**GIVEN DATA**
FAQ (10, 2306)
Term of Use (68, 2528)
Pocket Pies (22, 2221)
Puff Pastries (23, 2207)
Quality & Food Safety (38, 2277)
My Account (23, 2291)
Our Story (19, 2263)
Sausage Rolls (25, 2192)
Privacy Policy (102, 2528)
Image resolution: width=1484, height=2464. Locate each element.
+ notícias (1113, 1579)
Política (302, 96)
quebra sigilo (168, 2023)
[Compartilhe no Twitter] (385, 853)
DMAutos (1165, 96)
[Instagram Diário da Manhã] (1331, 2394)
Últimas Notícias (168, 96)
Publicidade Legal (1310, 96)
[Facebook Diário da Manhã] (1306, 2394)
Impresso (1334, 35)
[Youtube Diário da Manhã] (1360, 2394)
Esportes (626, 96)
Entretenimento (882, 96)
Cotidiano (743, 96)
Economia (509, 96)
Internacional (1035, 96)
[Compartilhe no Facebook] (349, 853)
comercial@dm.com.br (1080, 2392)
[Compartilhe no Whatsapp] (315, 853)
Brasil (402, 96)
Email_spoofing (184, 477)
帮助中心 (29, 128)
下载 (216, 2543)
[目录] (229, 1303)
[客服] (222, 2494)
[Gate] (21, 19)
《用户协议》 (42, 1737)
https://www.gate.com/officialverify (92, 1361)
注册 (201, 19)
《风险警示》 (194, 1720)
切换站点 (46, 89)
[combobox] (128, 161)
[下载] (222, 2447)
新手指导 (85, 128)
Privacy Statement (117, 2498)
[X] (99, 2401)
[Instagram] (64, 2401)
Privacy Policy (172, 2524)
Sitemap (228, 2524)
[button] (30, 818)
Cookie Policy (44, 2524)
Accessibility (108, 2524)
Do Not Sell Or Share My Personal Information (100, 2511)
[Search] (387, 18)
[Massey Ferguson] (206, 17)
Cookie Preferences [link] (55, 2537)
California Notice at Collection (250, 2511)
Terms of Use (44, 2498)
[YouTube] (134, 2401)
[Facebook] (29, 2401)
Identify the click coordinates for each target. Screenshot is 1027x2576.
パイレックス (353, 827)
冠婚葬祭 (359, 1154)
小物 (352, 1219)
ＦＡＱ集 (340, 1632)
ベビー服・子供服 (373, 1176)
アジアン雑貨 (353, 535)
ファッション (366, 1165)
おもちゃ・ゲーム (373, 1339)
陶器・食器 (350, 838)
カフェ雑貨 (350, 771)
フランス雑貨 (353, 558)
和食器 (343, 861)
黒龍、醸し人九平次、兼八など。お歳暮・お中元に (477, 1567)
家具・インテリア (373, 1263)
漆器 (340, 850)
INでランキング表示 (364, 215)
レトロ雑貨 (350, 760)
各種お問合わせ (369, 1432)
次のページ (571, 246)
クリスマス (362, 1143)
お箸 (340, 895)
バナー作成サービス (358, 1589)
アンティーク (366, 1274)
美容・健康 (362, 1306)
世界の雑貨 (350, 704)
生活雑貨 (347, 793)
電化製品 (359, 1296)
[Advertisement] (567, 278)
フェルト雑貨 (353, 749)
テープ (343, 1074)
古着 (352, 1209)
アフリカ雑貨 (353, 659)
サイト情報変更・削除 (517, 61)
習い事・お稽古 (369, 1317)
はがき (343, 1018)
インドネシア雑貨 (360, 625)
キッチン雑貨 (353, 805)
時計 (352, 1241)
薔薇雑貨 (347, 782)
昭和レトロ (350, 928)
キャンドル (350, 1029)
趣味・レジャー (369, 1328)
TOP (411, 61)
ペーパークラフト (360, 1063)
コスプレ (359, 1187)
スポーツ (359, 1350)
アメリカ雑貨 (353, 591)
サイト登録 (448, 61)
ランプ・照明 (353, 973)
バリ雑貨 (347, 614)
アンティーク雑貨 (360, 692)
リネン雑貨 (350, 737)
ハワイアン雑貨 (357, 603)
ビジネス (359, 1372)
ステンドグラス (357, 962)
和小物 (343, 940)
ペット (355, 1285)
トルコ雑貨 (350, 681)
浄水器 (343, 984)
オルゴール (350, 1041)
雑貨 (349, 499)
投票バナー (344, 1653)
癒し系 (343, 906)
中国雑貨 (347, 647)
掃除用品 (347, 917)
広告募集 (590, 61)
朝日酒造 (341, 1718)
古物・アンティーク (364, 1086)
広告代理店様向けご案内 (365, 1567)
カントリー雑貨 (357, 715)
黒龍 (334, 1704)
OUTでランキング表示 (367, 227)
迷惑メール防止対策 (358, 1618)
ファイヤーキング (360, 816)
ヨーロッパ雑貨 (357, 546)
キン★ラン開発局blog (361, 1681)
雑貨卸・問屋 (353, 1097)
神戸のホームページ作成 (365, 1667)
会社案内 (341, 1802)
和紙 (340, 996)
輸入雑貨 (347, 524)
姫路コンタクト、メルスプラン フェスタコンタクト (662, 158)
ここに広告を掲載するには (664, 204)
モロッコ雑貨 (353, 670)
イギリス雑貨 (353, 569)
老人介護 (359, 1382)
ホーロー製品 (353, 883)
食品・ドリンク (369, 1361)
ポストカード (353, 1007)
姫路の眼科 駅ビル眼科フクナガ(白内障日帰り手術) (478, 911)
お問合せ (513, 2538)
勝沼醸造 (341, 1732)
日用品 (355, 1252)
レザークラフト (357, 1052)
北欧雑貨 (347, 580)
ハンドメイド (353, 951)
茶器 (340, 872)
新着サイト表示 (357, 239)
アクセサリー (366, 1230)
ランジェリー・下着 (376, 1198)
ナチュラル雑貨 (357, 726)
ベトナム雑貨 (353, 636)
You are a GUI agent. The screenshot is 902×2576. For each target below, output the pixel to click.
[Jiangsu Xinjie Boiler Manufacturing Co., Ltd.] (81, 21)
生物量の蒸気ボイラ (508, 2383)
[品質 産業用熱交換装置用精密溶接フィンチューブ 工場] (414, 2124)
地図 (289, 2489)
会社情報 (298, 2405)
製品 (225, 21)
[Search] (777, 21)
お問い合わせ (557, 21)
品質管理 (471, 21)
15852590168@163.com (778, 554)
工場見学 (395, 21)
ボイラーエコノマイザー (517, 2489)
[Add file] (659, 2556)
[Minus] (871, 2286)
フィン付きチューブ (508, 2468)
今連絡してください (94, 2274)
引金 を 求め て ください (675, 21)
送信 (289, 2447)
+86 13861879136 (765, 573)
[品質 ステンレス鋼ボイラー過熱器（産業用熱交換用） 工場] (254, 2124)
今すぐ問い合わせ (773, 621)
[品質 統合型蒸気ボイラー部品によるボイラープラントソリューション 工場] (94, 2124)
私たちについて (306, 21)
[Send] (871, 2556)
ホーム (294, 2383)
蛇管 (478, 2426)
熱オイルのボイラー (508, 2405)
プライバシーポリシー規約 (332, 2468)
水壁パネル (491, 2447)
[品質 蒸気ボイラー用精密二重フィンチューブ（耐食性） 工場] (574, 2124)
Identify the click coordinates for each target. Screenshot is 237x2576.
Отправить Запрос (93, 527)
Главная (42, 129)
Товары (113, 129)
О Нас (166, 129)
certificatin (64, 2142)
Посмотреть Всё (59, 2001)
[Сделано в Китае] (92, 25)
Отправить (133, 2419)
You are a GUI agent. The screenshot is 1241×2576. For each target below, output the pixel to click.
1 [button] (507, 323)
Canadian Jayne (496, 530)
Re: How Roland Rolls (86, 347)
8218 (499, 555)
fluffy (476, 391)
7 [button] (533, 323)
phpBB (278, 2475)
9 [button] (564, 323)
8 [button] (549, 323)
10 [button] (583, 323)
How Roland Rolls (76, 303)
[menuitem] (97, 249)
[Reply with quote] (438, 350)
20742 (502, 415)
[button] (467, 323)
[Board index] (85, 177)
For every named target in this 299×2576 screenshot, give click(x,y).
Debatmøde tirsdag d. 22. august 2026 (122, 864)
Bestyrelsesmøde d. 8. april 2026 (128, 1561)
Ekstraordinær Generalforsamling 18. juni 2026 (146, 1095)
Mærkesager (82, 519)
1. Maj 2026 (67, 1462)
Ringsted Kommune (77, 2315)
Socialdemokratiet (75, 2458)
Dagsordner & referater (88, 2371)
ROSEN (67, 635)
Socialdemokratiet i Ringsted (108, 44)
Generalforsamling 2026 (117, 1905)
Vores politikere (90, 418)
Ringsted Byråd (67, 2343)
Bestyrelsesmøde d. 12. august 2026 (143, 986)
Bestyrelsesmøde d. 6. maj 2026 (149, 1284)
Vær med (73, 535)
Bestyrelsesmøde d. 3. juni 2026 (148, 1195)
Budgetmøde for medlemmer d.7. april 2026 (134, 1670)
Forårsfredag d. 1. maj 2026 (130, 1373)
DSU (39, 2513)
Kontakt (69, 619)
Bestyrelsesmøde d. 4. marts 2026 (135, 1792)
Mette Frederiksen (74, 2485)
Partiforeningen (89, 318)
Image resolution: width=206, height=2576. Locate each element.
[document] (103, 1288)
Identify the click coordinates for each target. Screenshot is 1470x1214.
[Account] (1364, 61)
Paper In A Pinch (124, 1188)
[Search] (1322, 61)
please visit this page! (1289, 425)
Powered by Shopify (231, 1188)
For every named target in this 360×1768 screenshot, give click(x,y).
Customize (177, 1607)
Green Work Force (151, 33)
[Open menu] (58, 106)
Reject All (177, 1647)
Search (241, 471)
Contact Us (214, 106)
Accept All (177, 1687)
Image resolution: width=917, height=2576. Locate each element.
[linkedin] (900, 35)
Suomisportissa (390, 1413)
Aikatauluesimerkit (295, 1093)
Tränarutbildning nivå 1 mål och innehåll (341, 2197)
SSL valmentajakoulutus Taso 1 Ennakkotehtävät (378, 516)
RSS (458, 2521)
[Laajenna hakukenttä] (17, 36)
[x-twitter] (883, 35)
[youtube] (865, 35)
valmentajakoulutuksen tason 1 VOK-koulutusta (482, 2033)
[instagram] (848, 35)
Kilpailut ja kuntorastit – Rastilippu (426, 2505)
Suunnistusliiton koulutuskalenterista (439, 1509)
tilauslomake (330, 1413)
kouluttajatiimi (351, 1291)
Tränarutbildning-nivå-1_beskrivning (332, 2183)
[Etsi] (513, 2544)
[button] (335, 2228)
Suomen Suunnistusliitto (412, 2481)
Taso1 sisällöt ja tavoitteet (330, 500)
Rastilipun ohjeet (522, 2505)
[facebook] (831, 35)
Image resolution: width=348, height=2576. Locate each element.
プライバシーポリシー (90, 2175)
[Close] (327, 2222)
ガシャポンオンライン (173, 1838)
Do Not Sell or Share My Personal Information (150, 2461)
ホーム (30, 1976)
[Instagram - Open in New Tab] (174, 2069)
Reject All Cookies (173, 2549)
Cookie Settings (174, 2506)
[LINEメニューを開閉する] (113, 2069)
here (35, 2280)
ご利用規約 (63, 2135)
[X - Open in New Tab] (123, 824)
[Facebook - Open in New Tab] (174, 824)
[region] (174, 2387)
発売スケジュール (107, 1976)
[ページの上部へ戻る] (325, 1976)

**WHAT THE TASK REQUIRES**
Word for word, set down the lines from the beginning of the records through the line that holds "Publicidade Legal (1310, 96)". Leave out the rest.

**RESPONSE FOR THIS EXERCISE**
FAQ (10, 2306)
Term of Use (68, 2528)
Pocket Pies (22, 2221)
Puff Pastries (23, 2207)
Quality & Food Safety (38, 2277)
My Account (23, 2291)
Our Story (19, 2263)
Sausage Rolls (25, 2192)
Privacy Policy (102, 2528)
Image resolution: width=1484, height=2464. Locate each element.
+ notícias (1113, 1579)
Política (302, 96)
quebra sigilo (168, 2023)
[Compartilhe no Twitter] (385, 853)
DMAutos (1165, 96)
[Instagram Diário da Manhã] (1331, 2394)
Últimas Notícias (168, 96)
Publicidade Legal (1310, 96)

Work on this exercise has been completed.